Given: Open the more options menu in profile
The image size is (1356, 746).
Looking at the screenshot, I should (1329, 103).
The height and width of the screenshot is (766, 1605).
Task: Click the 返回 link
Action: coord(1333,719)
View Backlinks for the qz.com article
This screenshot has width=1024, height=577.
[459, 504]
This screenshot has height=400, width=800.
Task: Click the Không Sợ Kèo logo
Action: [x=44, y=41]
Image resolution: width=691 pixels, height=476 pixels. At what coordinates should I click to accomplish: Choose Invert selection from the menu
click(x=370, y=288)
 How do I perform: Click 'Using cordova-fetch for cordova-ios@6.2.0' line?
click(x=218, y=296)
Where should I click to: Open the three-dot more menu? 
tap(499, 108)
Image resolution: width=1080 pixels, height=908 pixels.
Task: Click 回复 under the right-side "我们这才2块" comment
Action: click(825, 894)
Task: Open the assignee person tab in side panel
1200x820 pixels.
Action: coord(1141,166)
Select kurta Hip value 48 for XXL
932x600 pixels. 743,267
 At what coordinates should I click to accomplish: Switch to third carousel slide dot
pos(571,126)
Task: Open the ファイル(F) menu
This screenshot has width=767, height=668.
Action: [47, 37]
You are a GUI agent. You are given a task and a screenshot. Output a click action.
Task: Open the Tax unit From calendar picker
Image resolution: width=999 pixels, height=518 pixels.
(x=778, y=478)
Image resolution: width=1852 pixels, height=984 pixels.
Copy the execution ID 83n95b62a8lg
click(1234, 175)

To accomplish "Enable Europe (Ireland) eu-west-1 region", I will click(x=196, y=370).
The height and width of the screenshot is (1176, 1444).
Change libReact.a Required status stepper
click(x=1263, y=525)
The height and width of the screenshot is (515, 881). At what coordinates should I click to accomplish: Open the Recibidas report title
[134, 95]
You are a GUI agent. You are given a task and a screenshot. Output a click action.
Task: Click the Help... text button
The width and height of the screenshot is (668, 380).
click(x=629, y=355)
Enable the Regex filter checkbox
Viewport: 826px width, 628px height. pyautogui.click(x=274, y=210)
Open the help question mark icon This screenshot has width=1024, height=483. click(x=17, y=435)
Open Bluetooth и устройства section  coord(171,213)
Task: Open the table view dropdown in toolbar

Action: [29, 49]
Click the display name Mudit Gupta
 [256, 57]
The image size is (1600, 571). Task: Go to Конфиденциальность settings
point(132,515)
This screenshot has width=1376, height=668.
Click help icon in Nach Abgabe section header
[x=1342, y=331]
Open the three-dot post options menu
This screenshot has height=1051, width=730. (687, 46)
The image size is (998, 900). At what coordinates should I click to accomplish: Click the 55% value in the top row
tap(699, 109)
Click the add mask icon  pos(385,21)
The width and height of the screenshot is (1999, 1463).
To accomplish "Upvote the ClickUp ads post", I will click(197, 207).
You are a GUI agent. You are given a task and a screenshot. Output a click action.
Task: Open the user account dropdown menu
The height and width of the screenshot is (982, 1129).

* * * *

**Task details:** For the string "will", search the preceding data and copy every line that includes it.

**Response box:**
To accomplish "Enable Europe (Ireland) eu-west-1 region", I will click(x=196, y=370).
To accomplish "Upvote the ClickUp ads post", I will click(197, 207).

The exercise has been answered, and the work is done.